For decades, healthcare has lagged other segments of the economy in terms of productivity gains, a phenomenon that the late economist William Baumol dubbed the “cost disease”. Because healthcare is inherently labor intensive, and because many of the tasks involved are non-routine and specialized, total wages have risen without reflecting a broader increase in productivity relative to the rest of the economy. In recent years, however, there has been much discussion of the promise of artificial intelligence (AI), and its close cousin machine learning, to overcome healthcare’s cost disease. Perhaps we could train AI-powered robots to read diagnostic scans, deliver complex diagnoses, and perform intricate surgeries.
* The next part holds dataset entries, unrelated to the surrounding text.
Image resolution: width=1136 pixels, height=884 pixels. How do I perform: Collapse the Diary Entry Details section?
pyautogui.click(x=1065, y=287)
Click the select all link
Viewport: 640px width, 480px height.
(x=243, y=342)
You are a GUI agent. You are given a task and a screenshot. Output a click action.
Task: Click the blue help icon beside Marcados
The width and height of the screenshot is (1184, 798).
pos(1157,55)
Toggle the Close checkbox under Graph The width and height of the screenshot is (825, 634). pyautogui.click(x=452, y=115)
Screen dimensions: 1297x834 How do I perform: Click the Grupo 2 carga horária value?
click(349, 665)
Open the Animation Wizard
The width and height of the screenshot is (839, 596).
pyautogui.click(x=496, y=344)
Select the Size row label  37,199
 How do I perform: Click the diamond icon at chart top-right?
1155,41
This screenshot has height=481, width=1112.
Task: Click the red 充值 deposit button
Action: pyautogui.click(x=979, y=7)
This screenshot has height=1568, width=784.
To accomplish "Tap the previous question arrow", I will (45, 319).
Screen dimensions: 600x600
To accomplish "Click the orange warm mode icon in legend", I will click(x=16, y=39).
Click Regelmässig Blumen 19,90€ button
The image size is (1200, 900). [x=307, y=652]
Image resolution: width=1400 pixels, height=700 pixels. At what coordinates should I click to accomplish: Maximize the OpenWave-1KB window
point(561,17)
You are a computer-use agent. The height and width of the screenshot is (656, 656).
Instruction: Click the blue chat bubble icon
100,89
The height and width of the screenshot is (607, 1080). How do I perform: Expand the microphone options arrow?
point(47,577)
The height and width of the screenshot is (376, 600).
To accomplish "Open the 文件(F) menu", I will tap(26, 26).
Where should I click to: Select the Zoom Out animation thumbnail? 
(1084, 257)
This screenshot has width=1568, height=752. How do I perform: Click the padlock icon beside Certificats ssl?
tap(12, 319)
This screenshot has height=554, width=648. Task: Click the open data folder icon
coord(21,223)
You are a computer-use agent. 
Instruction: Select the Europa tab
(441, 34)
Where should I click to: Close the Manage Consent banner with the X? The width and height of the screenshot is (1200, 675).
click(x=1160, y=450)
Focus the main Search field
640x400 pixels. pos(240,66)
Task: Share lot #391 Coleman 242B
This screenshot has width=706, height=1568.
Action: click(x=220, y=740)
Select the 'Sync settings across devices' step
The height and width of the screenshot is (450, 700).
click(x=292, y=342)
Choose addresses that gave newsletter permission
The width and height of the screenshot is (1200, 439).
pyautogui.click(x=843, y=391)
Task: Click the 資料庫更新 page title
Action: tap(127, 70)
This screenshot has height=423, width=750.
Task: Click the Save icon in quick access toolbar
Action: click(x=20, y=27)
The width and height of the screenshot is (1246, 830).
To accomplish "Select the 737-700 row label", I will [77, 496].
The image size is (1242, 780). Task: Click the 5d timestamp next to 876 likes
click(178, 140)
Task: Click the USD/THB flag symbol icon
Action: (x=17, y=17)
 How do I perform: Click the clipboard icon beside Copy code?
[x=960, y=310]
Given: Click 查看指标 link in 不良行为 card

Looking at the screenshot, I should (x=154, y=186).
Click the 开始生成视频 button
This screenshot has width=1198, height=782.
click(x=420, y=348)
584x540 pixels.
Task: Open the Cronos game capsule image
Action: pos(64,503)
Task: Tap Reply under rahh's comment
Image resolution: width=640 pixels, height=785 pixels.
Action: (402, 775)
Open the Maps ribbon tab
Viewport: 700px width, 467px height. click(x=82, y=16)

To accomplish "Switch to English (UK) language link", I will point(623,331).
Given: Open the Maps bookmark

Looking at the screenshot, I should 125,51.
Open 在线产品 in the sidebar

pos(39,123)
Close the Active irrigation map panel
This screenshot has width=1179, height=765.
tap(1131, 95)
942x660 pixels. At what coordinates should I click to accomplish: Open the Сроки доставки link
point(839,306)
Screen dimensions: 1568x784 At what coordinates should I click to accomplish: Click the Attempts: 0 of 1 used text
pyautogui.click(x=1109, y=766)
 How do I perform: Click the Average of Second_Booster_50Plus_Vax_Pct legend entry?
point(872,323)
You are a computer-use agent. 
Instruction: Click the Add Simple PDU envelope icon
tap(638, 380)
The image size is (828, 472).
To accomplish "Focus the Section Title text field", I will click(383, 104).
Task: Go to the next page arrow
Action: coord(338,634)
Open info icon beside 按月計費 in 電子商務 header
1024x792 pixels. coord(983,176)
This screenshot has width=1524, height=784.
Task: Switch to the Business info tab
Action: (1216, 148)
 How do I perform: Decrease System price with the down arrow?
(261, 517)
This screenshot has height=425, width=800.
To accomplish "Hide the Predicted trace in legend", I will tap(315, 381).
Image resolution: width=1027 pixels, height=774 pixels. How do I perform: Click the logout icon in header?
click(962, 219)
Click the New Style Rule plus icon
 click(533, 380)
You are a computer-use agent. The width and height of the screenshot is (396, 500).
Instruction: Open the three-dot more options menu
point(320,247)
Some of this is starting to happen, but more promising in the near-term is robotic process automation (RPA), whereby many of the back-office functions of coding, billing, record-keeping and reporting are being taken over by AI. One organization we work with has begun to implement RPA in its revenue cycle and suddenly recognized it has a major HR problem on its hands—it will soon be possible for them to eliminate a third or more of their back-office staff in key areas. Is this a good thing? Surely reducing overhead and administrative costs could allow them to lower the cost of care for patients, but job losses of that magnitude will hit their local community hard. Healthcare—the hospital sector in particular—has been one of the most reliable sources of employment growth over the past decade or more. A question soon to face policymakers: are we more interested in lower-cost care or healthcare-driven job growth, and can we have both? No easy answers, but given that healthcare organizations are the largest employers in many communities, it’s a question that merits much closer attention nationally.